Takeaways, yes. Red-zone havoc, abso-freaking-lutely. But Pro Football Focus is offering up at least one other answer for why Penn State’s defense has jumped from inconsistency last fall to dominance this year:
“The defense is averaging 6.5 missed tackles per game. Last season the average was 11.1,” PFF Big Ten analyst Josh Liskiewitz told Land of 10 when asked about the third-ranked Nittany Lions (6-0, 3-0 conference). “So they’ve got that going for them, which is nice.”
The Lions’ tackling efficiency, as tracked by PFF, currently ranks fourth in the Big Ten. Point of comparison: Penn State finished 13th out of 14 league teams in that same category at the end of the 2016 regular season.
Michigan leads the league — and the Football Bowl Subdivision — with just 4.2 missed tackles per game; Iowa is last in the league with 9.8 whiffs per contest, in part because Lions star Saquon Barkley was responsible for 15 of them all by himself when he ran circles around the Hawkeyes at Kinnick Stadium on Sept. 23.
“There’s no question they’re better than last year,” Liskiewitz noted. “That doesn’t mean they’re good.”
While Liskiewitz thinks it’s a little too early to hail defensive coordinator Brent Pry the way we hailed offensive coordinator Joe Moorhead a year ago, the stats absolutely love the Lions right now. PFF ranks Penn State’s run defense as No. 2 nationally in raw cumulative grades — Ohio State is No. 1, Michigan checks in at No. 4 — as a testament to tackling form. And to consistently putting up a tough rushing front, week after week.

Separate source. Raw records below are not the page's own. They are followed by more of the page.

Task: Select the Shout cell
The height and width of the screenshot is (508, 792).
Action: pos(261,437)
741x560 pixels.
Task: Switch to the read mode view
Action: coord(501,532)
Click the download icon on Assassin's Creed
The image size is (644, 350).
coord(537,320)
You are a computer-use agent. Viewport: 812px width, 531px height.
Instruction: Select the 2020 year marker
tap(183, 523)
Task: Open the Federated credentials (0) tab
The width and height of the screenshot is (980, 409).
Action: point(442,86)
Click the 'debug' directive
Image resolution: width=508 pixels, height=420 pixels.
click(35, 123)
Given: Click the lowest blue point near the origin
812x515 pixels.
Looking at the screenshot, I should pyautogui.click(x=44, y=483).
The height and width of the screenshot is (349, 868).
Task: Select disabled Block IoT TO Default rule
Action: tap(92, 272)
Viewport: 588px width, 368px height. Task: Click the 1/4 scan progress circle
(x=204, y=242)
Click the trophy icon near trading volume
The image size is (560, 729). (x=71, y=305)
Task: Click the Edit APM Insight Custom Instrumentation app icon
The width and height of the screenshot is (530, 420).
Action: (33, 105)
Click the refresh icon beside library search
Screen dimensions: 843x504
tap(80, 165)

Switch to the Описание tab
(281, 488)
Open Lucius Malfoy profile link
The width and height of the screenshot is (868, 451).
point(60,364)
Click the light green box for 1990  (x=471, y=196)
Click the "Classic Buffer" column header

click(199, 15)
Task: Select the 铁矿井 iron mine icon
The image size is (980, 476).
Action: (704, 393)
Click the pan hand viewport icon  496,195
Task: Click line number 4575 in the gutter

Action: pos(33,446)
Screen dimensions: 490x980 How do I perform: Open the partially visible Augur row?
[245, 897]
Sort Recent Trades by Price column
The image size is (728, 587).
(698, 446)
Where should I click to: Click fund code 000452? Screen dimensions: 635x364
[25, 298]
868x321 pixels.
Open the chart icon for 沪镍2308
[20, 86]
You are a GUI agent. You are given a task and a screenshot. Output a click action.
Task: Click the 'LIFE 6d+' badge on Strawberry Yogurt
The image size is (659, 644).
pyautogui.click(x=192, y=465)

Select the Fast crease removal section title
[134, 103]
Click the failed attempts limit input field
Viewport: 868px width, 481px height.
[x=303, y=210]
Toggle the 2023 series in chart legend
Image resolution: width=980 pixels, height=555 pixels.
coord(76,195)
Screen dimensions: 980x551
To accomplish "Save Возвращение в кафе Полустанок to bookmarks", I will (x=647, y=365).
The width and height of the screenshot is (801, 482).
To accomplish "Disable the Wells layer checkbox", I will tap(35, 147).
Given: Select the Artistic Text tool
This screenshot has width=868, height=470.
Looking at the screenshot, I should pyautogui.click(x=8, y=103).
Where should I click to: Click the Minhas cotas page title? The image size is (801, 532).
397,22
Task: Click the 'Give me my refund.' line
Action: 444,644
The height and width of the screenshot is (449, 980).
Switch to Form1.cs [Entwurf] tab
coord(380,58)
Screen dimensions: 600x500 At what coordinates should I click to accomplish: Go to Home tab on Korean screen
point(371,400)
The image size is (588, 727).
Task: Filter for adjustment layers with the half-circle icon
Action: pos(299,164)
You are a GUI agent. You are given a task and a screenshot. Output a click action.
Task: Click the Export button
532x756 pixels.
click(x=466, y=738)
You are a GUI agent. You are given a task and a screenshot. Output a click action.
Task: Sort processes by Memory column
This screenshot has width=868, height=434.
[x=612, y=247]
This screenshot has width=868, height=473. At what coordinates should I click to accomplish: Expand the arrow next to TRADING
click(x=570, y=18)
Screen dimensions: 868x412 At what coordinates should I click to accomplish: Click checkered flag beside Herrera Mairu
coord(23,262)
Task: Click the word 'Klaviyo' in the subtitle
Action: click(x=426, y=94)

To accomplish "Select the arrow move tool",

The Lions are spending their bye week ranked fifth in the Big Ten in rushing defense (117.3 yards allowed per contest) and tied for third in fewest rushing touchdowns allowed (4).
‘The secondary is playing — and grading — very well, and the defensive line may have found something in [defensive end] Shaka Toney.’
— Pro Football Focus analyst Josh Liskiewitz
And for all the firepower that Barkley, quarterback Trace McSorley and Co. bring to the offense, it’s actually on defense where Penn State is making the biggest dent in the national charts.
TeamRankings.com has the Lions topping the FBS in opponent points per play (0.122; PSU ranked 34th last fall at 0.335), while CFBanalytics.com rates Pry’s defense as No. 1 in opponent points per possession (0.63), one of the most telling of the new football metrics.
Why is no one talking about how penn state has arguably the best DEFENSE in the country? pic.twitter.com/t4wxlQ7u0K
— chris witmer (@CWiT16) October 9, 2017
The more the Lions have been walking the walk, the more PFF has been talking the talk:
— Penn State Football (@PennStateFball) October 4, 2017
— Pro Football Focus (@PFF) October 7, 2017
Liskiewitz is a fan, in particular, of the damage done by senior safety Marcus Allen and senior cornerback Grant Haley. PFF has charted Allen with giving up only 9 catches on 16 targets so far, with an opponent QB rating of 35.4. He went into last weekend with an 85.5 grade, tops among Lions defenders who’ve played at least 230 snaps.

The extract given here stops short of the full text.